• WRITTEN INSTRUCTION 1: In the listing below, rename "Instruction" to "Goal" in the lines starting with the line with "Click the Save button" and going on through the line with "click(1106, 179)". Give those lines again with nothing else changed.

• SOURCE EXCERPT:
○ ○ ○ ○
In my previous post I introduced a program I wrote to that uses the method
described in
First-Order Logic by
Raymond M. Smullyan
to prove an arbitrary propositional logic expression is a tautology. In this
program I use some techniques that I want to describe. The first is the scanner.
When writing scanners I have always hand written the scanner. There are two
primary reasons for this, first I have never found scanners that difficult to
write and, second, they are very time critical, often taking more than 20% of
the overall parsing time, and auto-generated scanners are hard to optimize.
Tableaux uses a hand-written scanner. The code for the scanner is in Scanner.cs
in the zip file found
here.
A scanner is a routine that takes text input and classifies it into a stream
of tokens. Scanners typically give one token at a time. The scanner is the lowest level of the parsing process. Parsers
are built on top of scanners and use the scanner results to determine the
meaning of the source using some kind of grammar. The distinction between the
parser and the scanner is somewhat arbitrary. You could just consider each
character of the input as a token and build the parser up from there. Doing this
is typically slower than a traditional scanner, however, so most parsers use a
scanner. The line between the scanner and the parser is usually drawn at the
lexical elements such as identifiers, reserved words, numeric and string
constants, comments, etc. More formally, a lexical element is a string of
characters that can be matched and classified by a regular expression. Scanner
generators, such as
Lex, use regular expressions to specify the scanner.
○ ○ ○ ○
• SOURCE RECORDS:
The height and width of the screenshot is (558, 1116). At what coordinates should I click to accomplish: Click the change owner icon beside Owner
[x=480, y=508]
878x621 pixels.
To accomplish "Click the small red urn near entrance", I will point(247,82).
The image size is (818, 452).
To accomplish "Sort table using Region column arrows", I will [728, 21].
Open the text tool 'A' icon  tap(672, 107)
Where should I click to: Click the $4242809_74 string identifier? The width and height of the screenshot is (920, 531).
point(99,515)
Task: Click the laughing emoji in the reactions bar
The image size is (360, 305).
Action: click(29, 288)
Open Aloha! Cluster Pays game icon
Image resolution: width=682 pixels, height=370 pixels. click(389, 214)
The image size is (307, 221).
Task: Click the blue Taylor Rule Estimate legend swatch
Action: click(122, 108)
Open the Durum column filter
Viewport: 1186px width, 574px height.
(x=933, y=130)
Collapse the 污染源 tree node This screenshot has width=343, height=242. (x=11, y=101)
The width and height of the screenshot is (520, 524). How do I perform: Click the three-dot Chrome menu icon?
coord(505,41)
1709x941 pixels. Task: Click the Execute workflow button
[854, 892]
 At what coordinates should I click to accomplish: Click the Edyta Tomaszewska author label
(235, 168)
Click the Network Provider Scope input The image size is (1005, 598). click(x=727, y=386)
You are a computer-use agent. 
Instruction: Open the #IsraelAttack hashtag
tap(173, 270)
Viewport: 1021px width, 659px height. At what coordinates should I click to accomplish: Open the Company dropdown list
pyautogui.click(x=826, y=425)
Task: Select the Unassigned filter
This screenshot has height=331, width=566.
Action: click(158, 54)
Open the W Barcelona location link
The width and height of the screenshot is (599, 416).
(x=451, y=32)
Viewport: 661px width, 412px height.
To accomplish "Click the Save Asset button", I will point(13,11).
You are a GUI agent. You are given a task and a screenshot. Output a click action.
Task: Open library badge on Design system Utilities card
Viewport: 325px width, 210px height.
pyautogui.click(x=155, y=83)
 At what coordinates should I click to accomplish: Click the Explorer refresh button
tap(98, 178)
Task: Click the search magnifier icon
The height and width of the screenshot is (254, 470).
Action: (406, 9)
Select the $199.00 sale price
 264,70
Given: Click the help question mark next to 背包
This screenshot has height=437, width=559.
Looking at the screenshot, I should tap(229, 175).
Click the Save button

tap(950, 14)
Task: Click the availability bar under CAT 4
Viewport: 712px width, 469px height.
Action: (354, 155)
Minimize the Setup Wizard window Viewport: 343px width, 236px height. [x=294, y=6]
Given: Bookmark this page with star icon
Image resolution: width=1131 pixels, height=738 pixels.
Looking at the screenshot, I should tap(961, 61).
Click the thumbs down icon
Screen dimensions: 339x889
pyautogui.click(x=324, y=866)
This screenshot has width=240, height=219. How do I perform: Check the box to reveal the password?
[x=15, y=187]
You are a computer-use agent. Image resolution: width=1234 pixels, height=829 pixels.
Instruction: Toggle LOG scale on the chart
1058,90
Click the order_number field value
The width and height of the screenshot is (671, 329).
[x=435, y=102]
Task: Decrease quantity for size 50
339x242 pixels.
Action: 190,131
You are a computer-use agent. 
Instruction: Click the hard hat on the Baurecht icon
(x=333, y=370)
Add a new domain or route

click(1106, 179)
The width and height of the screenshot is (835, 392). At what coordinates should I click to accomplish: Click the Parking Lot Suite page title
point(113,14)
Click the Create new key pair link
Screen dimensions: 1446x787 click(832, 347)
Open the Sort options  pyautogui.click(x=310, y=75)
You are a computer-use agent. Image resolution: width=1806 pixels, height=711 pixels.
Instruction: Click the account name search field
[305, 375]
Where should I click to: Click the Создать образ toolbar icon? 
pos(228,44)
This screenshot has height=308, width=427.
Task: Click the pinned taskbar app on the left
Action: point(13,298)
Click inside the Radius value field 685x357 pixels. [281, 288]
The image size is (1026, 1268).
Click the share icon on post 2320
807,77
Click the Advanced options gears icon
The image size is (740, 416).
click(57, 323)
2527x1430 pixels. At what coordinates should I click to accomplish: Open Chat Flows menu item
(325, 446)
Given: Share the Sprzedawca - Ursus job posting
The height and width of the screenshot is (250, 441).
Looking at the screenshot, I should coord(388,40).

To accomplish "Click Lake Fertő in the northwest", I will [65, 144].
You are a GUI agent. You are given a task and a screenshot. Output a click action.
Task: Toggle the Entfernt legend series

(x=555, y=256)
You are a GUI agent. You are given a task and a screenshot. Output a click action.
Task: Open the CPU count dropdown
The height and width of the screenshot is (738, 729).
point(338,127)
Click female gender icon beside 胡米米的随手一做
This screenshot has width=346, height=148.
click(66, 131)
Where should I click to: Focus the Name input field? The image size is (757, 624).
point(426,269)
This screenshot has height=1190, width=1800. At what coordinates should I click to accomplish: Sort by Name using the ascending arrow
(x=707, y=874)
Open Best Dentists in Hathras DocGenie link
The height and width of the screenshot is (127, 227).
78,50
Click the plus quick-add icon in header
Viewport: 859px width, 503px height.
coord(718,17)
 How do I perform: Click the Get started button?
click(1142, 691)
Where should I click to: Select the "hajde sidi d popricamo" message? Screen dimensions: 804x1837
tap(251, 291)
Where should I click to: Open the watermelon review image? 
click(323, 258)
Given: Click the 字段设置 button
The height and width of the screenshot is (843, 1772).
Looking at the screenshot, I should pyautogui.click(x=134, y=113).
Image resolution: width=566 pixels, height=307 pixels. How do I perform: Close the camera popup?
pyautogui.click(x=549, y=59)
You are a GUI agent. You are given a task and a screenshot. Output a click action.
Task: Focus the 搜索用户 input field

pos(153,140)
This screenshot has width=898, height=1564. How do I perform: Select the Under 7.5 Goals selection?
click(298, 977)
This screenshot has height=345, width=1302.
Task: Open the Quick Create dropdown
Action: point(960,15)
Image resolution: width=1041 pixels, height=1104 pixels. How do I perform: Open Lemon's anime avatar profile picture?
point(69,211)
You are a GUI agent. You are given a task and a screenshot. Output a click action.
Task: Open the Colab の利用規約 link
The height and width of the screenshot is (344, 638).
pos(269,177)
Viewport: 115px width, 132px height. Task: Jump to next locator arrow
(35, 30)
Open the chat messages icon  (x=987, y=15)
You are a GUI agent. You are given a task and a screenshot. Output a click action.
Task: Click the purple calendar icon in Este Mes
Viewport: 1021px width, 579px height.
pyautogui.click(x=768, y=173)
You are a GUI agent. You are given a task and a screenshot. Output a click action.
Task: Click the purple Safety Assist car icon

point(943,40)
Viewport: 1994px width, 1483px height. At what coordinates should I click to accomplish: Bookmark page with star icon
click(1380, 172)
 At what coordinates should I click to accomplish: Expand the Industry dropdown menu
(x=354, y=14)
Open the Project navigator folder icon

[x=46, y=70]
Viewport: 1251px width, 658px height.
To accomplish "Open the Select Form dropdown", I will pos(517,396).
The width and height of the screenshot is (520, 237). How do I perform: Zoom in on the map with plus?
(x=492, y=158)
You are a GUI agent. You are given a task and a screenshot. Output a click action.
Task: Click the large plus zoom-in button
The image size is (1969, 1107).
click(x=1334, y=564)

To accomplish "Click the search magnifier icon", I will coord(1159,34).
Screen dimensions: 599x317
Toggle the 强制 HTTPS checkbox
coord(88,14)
○ ○ ○ ○
• WRITTEN INSTRUCTION 2: According to the scanner post, what share of overall parsing time do scanners often take?

• WORKED ANSWER 1:
Click the Save button

tap(950, 14)
Task: Click the availability bar under CAT 4
Viewport: 712px width, 469px height.
Action: (354, 155)
Minimize the Setup Wizard window Viewport: 343px width, 236px height. [x=294, y=6]
Given: Bookmark this page with star icon
Image resolution: width=1131 pixels, height=738 pixels.
Looking at the screenshot, I should tap(961, 61).
Click the thumbs down icon
Screen dimensions: 339x889
pyautogui.click(x=324, y=866)
This screenshot has width=240, height=219. How do I perform: Check the box to reveal the password?
[x=15, y=187]
You are a computer-use agent. Image resolution: width=1234 pixels, height=829 pixels.
Goal: Toggle LOG scale on the chart
1058,90
Click the order_number field value
The width and height of the screenshot is (671, 329).
[x=435, y=102]
Task: Decrease quantity for size 50
339x242 pixels.
Action: 190,131
You are a computer-use agent. 
Goal: Click the hard hat on the Baurecht icon
(x=333, y=370)
Add a new domain or route

click(1106, 179)

• WORKED ANSWER 2: More than 20% of the overall parsing time.